The Four Square Writing Method is a simplified graphic organizer for teaching writing to children in school. While primarily used to teach persuasive writing, it has also been used to help teach deconstruction. The method was developed by Judith S. Gould and Evan Jay Gould in 1999.

It was developed initially for primary school students, but has also been used in high school classes.

The method is primarily a visual framework for assisting students with formulating ideas in an organized manner prior to writing an essay.

The concept generally works as follows:

    A rectangle is drawn, width exceeding height, and divided into four smaller rectangles of equal size. An additional rectangle is drawn in the center of the figure, taking up some of the area in each of the other four rectangles. A total of five rectangles are thus created.
    The student writes a complete topic sentence in the center rectangle.
    The student then writes sentences in the lower-left, upper-left, and upper-right rectangles that develop the thesis of the central topic.
    Finally, the student writes a summary sentence in the lower-right rectangle. The summary sentence describes how the reader is intended to feel about the topic.

Variations of the above rules may require more or less development in each of the rectangles, depending on the grade-level or maturity of the student.

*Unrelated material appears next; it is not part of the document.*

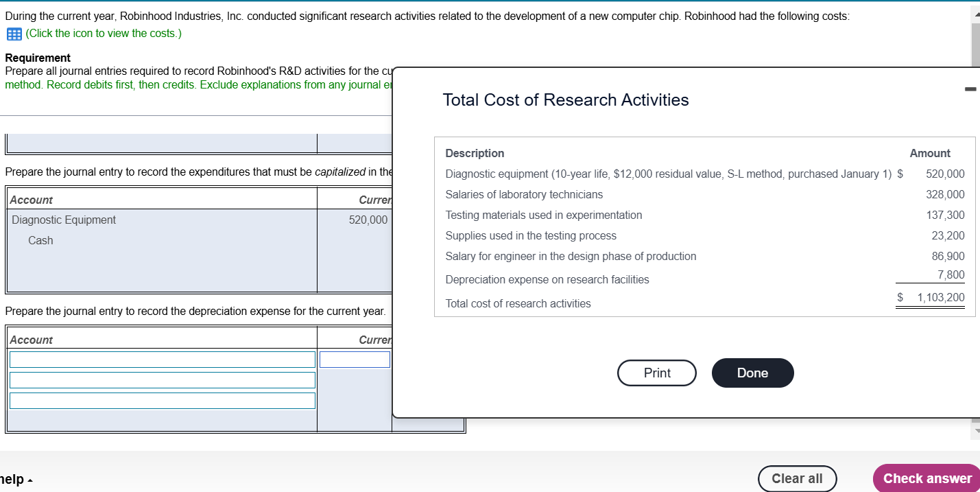Click the 520,000 debit amount cell
This screenshot has height=492, width=980.
pyautogui.click(x=368, y=220)
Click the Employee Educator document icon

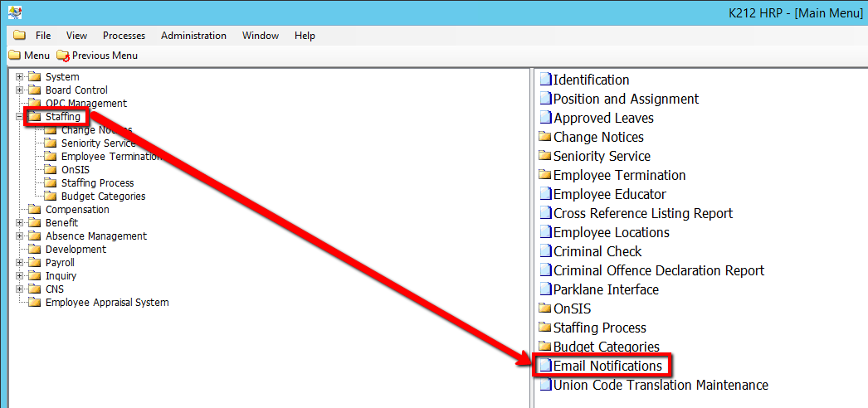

Results show a consistent increase in the ability of students to write persuasively. A study at Springview Elementary School, in Allendale Charter Township, Michigan, noted, "significant growth was observed in the students' writings in both classes." Another study, carried out at American Senior High School in Miami-Dade County, Florida with older students, showed an increase in FCAT scores, though not as marked as the Michigan grade school students. It was noted that one teacher had remarkably more success with the program than others, and that teachers must be trained thoroughly to get best results from this method.